Stratégie de lutte contre la pauvreté : le gouvernement n’a pas totalement pris la mesure de l’urgence

Le Président de la République a présenté hier au Musée de l’Homme sa stratégie nationale de prévention et de lutte contre la pauvreté. L’UDES salue des mesures de nature à améliorer la situation de millions de Français « précaires » mais regrette une mise en œuvre tardive, notamment dans l’aide à l’insertion vers l’emploi, et non articulée avec le pacte de croissance de l’ESS attendu depuis plus de 15 mois par les acteurs du secteur.
 
1. La prévention de la précarité, tout particulièrement chez les jeunes
 
L’UDES approuve l’ensemble des actions visant à renforcer la formation des personnels et développer les structures de la petite enfance (création de crèches, plan de formation des professionnels du secteur, développement des modes d’accueil).
 
L’Union salue l’annonce d’étendre la « Garantie jeune » afin que ce dispositif, dédiée à l’accompagnement des moins de 26 ans les plus éloignés de l’emploi, bénéficie à 500 000 jeunes à l’horizon 2022. L’Union plaidait déjà pour le renforcement de ce dispositif lors de la campagne présidentielle de 2017. 
 
L’UDES se félicite également des moyens supplémentaires accordés aux Missions locales afin d’accompagner spécifiquement les dérocheurs scolaires dans leur recherche de formation. Il s’agit de répondre à l’instauration d’une « obligation » de formation pour les jeunes jusqu’à 18 ans annoncée par le Président.
 
2. L’aide à l’insertion vers l’emploi :
 
L’UDES accueille favorablement l’annonce de la création d’un revenu universel d'activité, sous condition de ressources, qui fusionnerait plusieurs prestations et permettrait de lutter contre le non-recours aux prestations sociales.
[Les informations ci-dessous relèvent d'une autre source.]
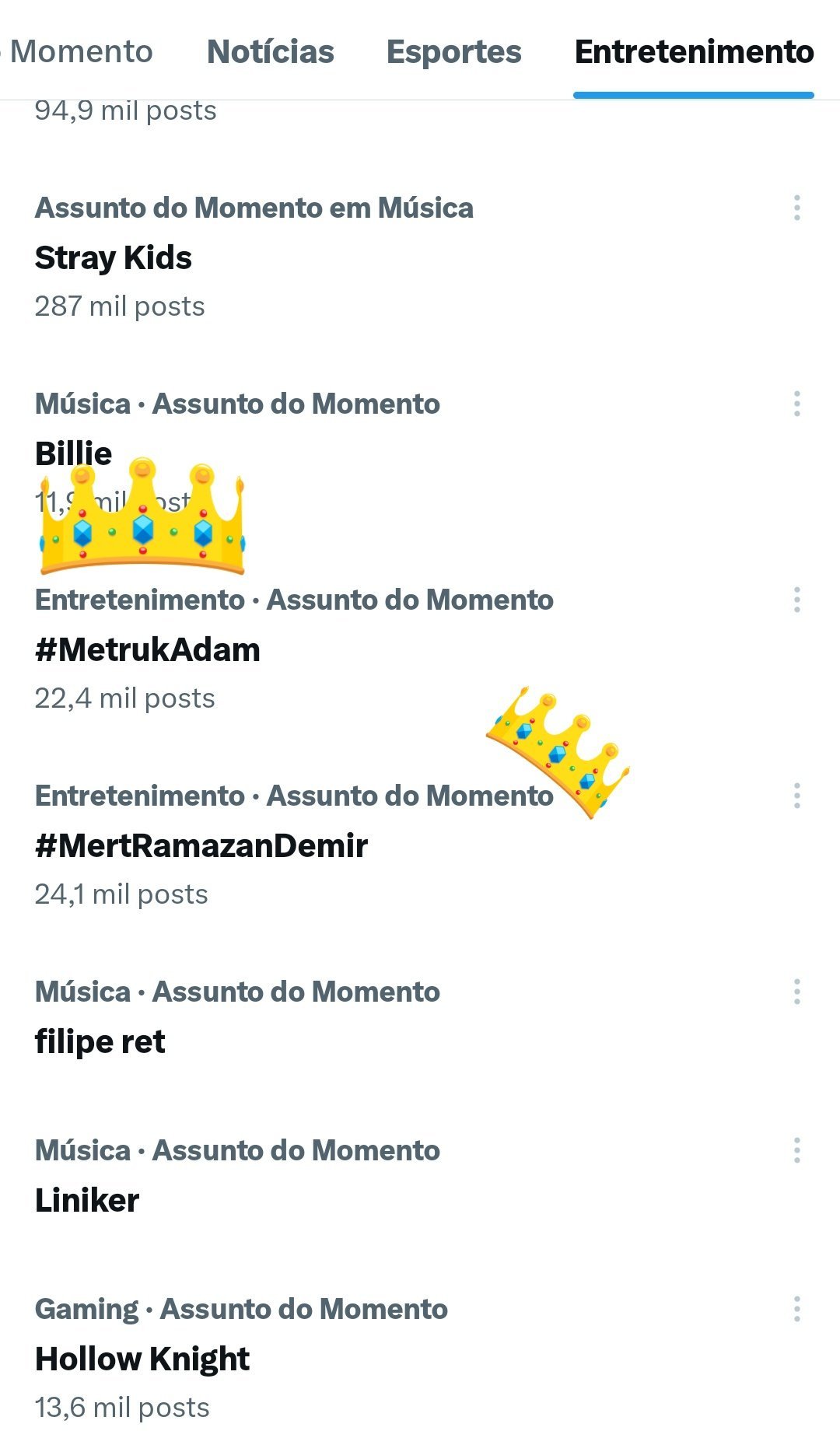Open the Stray Kids trending topic
Screen dimensions: 840x1452
(114, 258)
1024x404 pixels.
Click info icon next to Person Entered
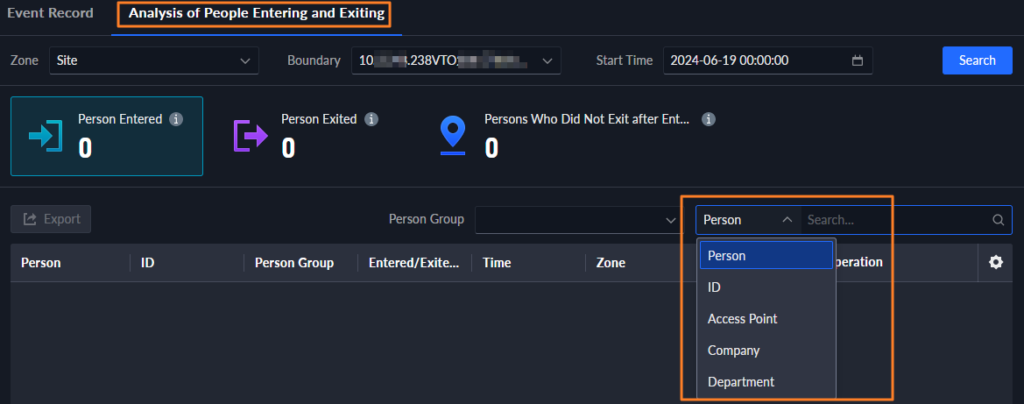(x=176, y=119)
Cette proposition est très proche de celle formulée par l’Union en 2016 (réforme des minimas sociaux pour en améliorer l’efficacité et la lisibilité et création d’un revenu de base inconditionnel en lieu et place du RSA). L’Union est également favorable à la création d’un service public de l’insertion qui doit permettre un meilleur accompagnement des bénéficiaires du RSA grâce à une simplification de leur parcours et de leurs démarches. Elle souligne la nécessité d’une inscription de cette accompagnement dans une logique contractuelle de droits et de devoirs. Cependant, la mise en œuvre de ces deux mesures est prévue dans un projet de loi à l’horizon 2020. Le Gouvernement ne semble donc pas prendre en considération l’urgence sociale.
 
Enfin, l’UDES salue les mesures prévoyant le développement de l’insertion par l’activité économique. Néanmoins, au vu des ambitions affichées - 100 000 postes supplémentaires d’ici à 2022 -  l’UDES sera vigilante sur les moyens alloués au secteur notamment dans le cadre du prochain projet de loi de finances.
 
« Plusieurs mesures annoncées hier par le Président vont dans le bon sens. Certaines concernent directement des entreprises de l’ESS parmi lesquelles les acteurs de l’insertion, les centres sociaux, la Croix-Rouge, les crèches associatives et plus largement l’ensemble des travailleurs sociaux. De ce fait, il est regrettable que cette stratégie de lutte contre la pauvreté n’ait pas été adossée à un plan de développement des entreprises de l’ESS notamment associatives ; plan maintes fois retardé depuis le début du quinquennat » souligne le président de l’UDES, Hugues Vidor.